InfoWorld reviews Apple Xserve: All of the advantages of big iron Unix, made simple and affordable
Wednesday, May 07, 2008 - 10:04 AM EST"While Apple's latest Xserve uses the Intel Harpertown quad-core, Core 2 Xeon CPU, it is in all other regards the glorious antithesis of a PC server. With Xserve, Apple designed and engineered everything in-house, from the logic and firmware to the chassis and OS and admin tools. Support issues are not finger-pointed out to Microsoft, Novell, Red Hat, or GNU. Like your feature requests, your support tickets can land on the desks of the engineers who created what you're using. Xserve is built and supported to run not for one or two years, but three years, five years, and beyond. If you think I'm having you on, try to find a bargain Xserve on the refurbished market," Tom Yager reports for InfoWorld.

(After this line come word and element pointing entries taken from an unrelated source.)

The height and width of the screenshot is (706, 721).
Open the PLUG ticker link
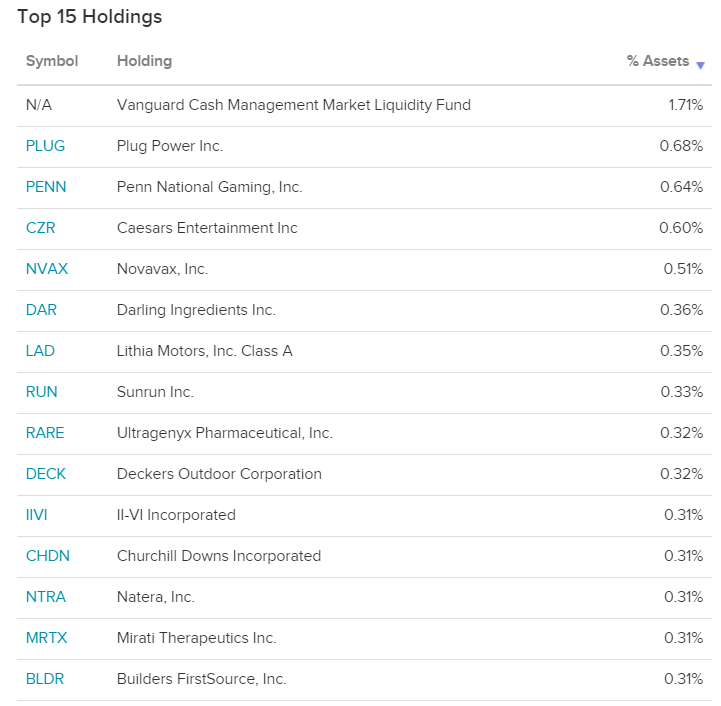pos(45,146)
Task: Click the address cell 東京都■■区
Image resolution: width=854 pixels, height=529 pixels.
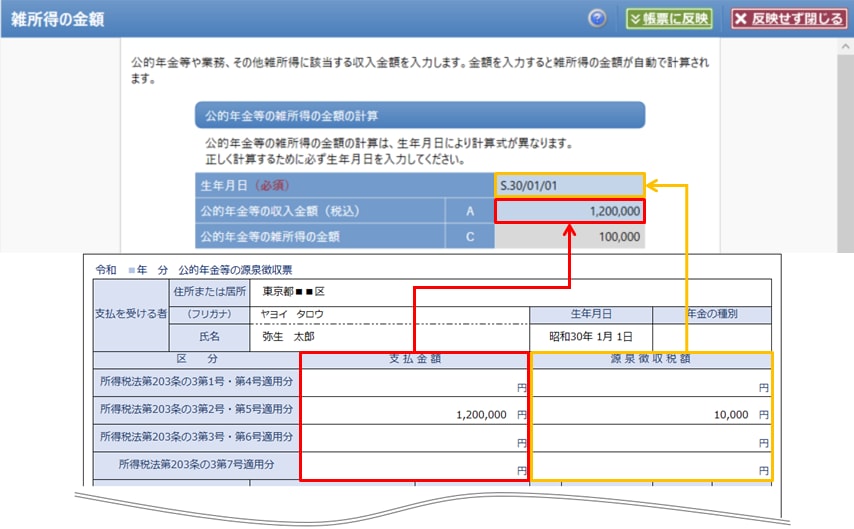Action: click(x=294, y=291)
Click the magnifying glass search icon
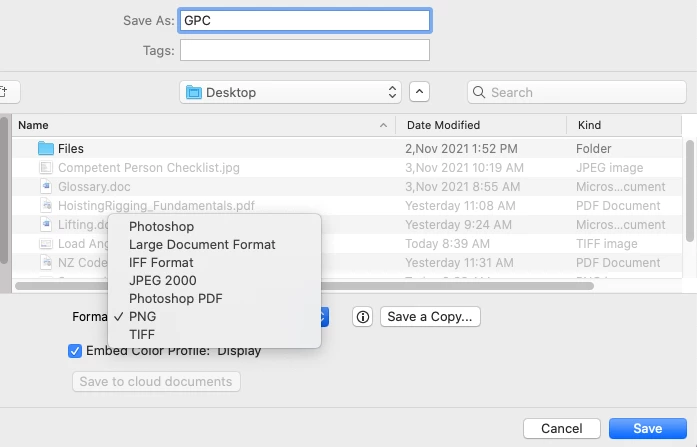The image size is (697, 447). [x=479, y=93]
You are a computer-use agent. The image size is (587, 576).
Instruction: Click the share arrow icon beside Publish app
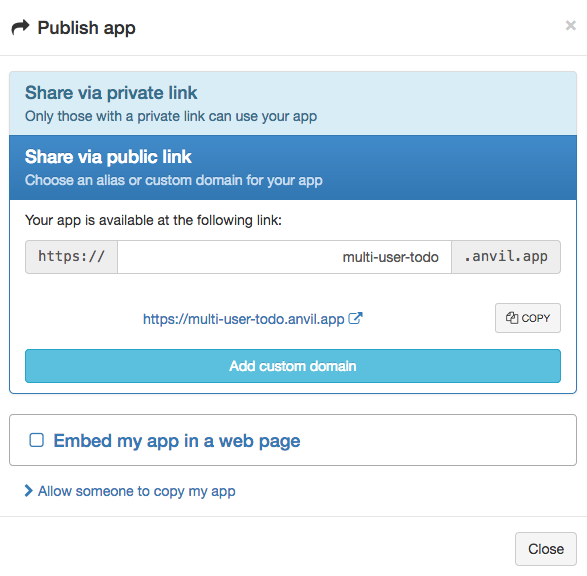20,28
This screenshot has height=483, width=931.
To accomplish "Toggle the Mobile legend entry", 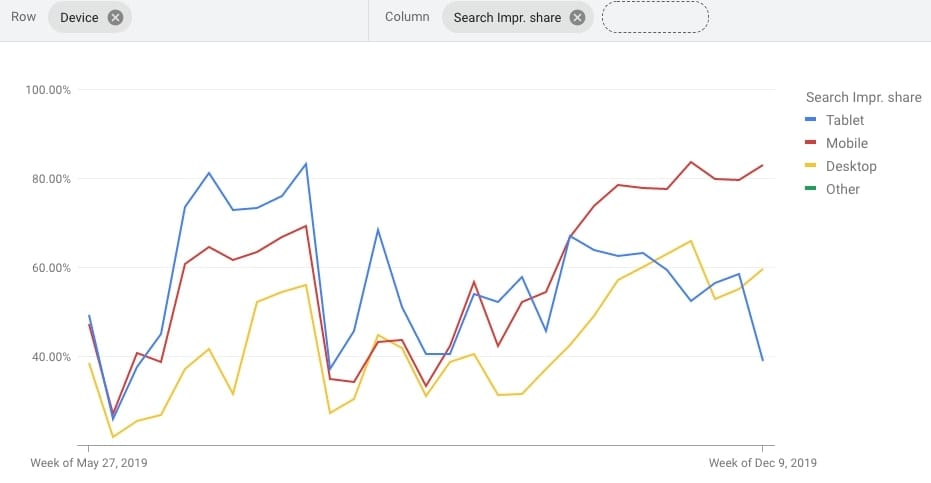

"You expect the best of everything when you buy a proprietary big iron Unix server from IBM, HP, or Sun with a base of $20,000. If you want big iron Unix server features from a 1U x86 rack server with an entry price around $3,000, or $5,000 with eight 64-bit processor cores, you take your business to Apple. And unlike the big iron Unix servers, Xserve can consolidate your Windows, Linux, and even OS X servers through Parallels or VMware virtualization," Yager reports.
"Consistency and continuity are hallmarks of Apple designs... The Harpertown model is significantly enhanced but not reworked," Yager reports.
Read the full review here.

"If I'm not otherwise engaged next Thursday morning, I just might spend my economic stimulus check to enter the PC server business. I could go shopping for a wholesale 1U bare-bones rack server, with my primary criteria being that it boot DOS from a floppy and require you to take your server off-line to change basic system settings. I'll stuff that two-socket black box with RAM, CPUs, and disks; charge you for your choice of Windows or Linux; and unless you're buying these things by the gross, stick you with desktop-grade support. Since I had no involvement in your server's design and engineering, I'll rely on BIOS and driver updates from my volume motherboard supplier. I'll selectively pass these on to you, flagged with warnings about how they may render your system unusable if you misapply them, until my supplier stops issuing them. Don't worry, you'll have a solid year before that happens."
This is why Macs should not be cloned. This guy is spot on. As a professional system builder, I know exactly what he is talking about.